Text of the booklet "Benjamin Britten. The Complete Works for Oboe"
«The real musicians are so few and far between, aren't they? Apart from the Bergs, Stravinskys, SchÚnbergs and Bridges one is a bit stumped for names, isn't one?"
This is what wrote the young Britten, a student at the Royal College of Music in London, the author of numerous songs and instrumental pieces, and most importantly one of those true musicians who are ‘few and far between’.
To this day many people in Russia remember his visits. Music teachers at the Moscow Conservatory even now reminisce about the concert at which Peter Pears sang Britten's songs accompanied by the composer himself.
Memoirs written by Britten's friends (for instance Imogen Holst) give an overall impression of a sociable, cheerful composer who truly enjoyed the creative process. In the words of those closest to him, he seemed to radiate music.
Britten was born in England in 1913 on the North Sea coast (in the county of Suffolk) and many of his compositions, from early songs to the late operas, are filled with depictions of the aquatic elements. His mother was the secretary of a choral society and music was often played or sung at home (his father even felt reluctant to buy a radio or record player, fearing that live music would no longer be heard in their family circle). One of the budding composer's first teachers was Frank Bridge, whom Britten idolised. Bridge was a forbidding character, and from the first few exercises he tried to instil perfectionism. One of his teaching techniques was to make Britten go to the far end of the room, play what the boy had composed and ask if that had been his initial intention.

WRITTEN TASK 1:
Answer these questions from the Britten booklet text.
(a) In what year was Britten born?
(b) At which school was Britten a student when he wrote the quoted words?
(c) What position did Britten's mother hold?
WRITTEN TASK 2: In the paragraphs of the Britten booklet text that follow the opening quotation, which people are named, other than Britten himself? List them all.
WRITTEN TASK 3: Extend the Britten booklet text with one or two further paragraphs, starting right after its last sentence.

DATASET ROWS:
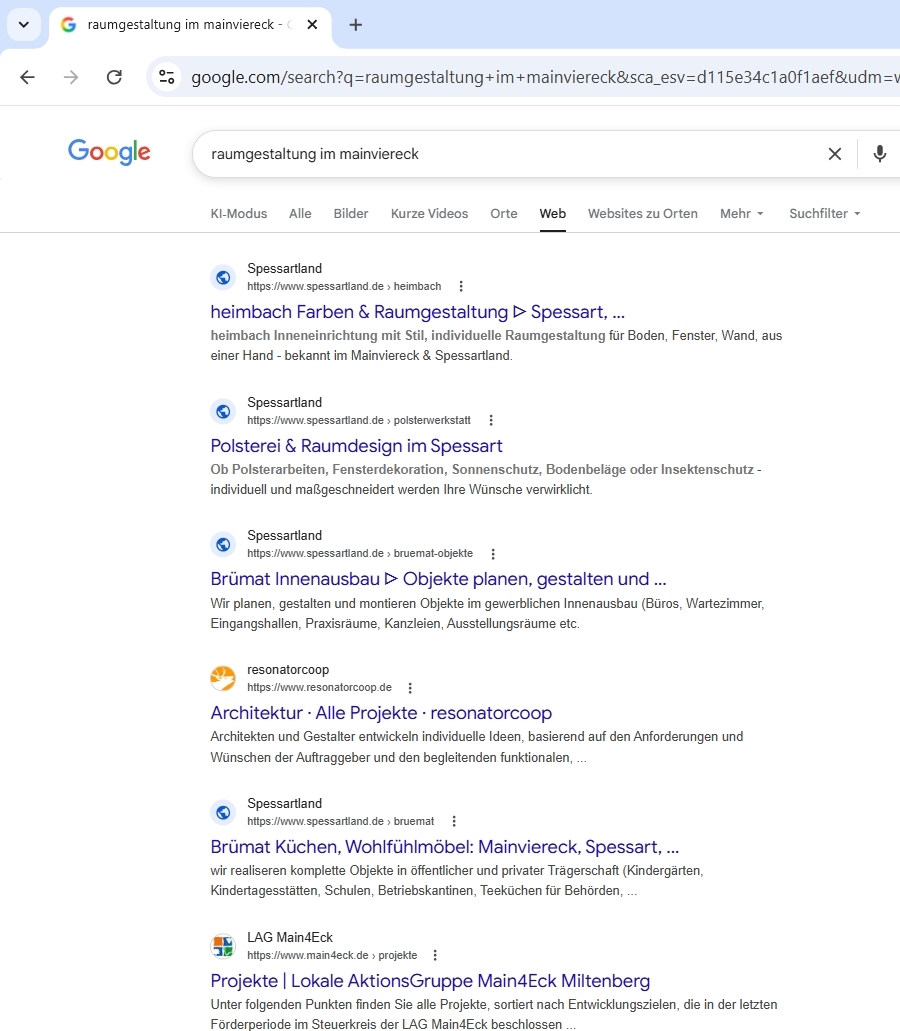900x1031 pixels.
Task: Open the Kurze Videos tab
Action: (x=429, y=213)
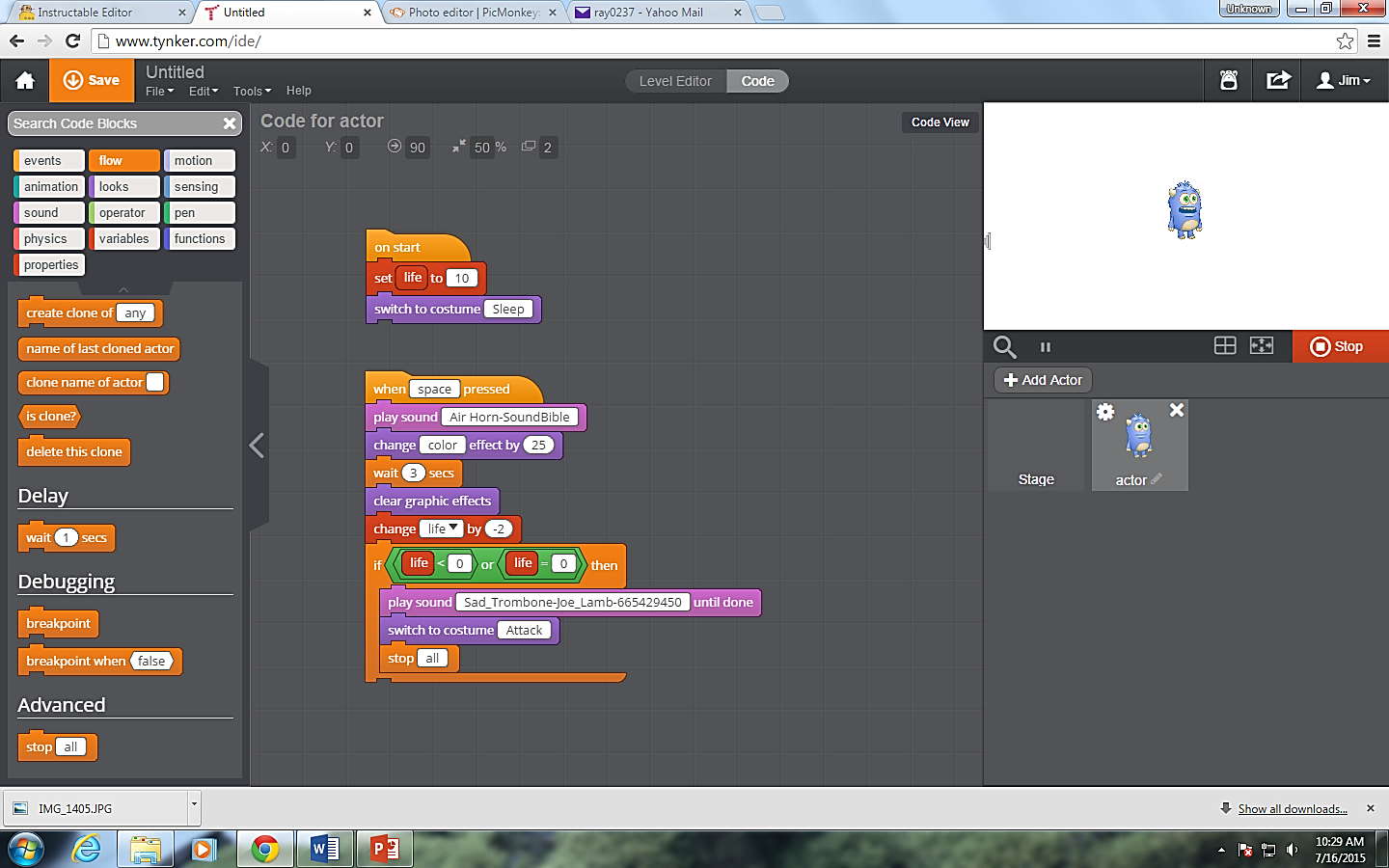Open the backpack icon near the user menu
The height and width of the screenshot is (868, 1389).
point(1228,80)

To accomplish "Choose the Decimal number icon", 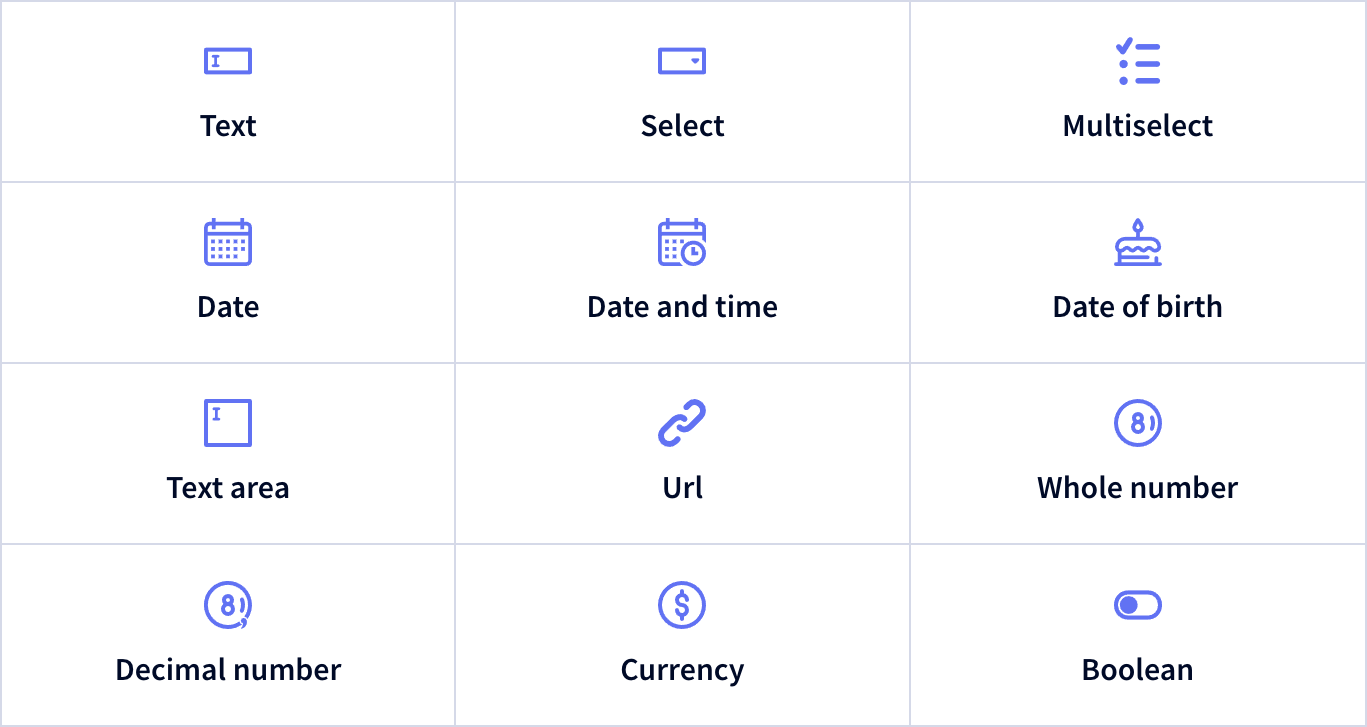I will point(228,605).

TASK OUTPUT 1:
(a) 1913
(b) The Royal College of Music in London
(c) Secretary of a choral society

TASK OUTPUT 2:
Peter Pears
Imogen Holst
Frank Bridge

TASK OUTPUT 3:
After graduating from the Royal College of Music in London Britten moved to the USA and lived there for several years, but in 1942, during the war, he returned to his native land with his friend the brilliant singer Peter Pears. Both were immediately summoned to a military tribunal as pacifists who refused to join the army. They were acquitted. After the war Britten tried to live close to the sea and on the days there were no concerts (he performed as conductor and pianist) sat composing almost without interruption. He wrote so quickly that Imogen Holst who made fair copies of his scores had difficulty keeping up with him and was only saved by the composer's enthusiasm for observing sea birds through his binoculars, and in the evening he would take his dachshunds for a walk by the marshes. His acquaintances' reminiscences are so vivid and usually permeated with such warmth that we can easily imagine the radiant Britten and Peter Pears arranging a small festival for friends (among them Copland, Poulenc, Menuhin and Rostropovich), holding concerts all round the world and composing children's and 'real' operas, pieces and songs...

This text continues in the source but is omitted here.